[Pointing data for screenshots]
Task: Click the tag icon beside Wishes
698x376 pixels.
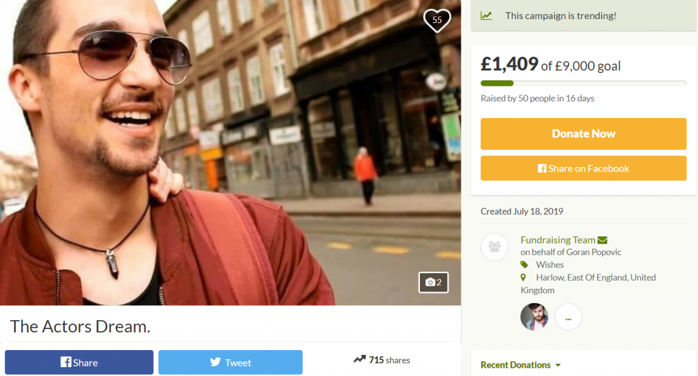Action: (524, 264)
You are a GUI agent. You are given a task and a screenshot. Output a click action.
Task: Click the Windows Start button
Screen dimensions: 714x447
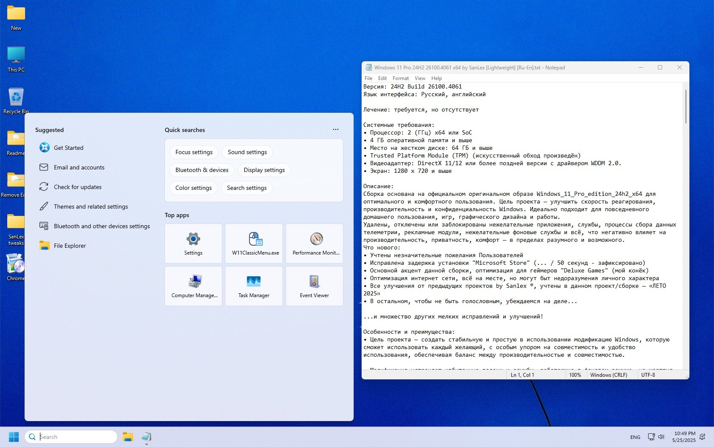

Brief:
Copy out every line of the records above word for word, leaving out the pictures.

Correct answer:
Task: Click the tag icon beside Wishes
698x376 pixels.
Action: (524, 264)
You are a GUI agent. You are given a task and a screenshot. Output a click action.
Task: Click the Windows Start button
Screen dimensions: 714x447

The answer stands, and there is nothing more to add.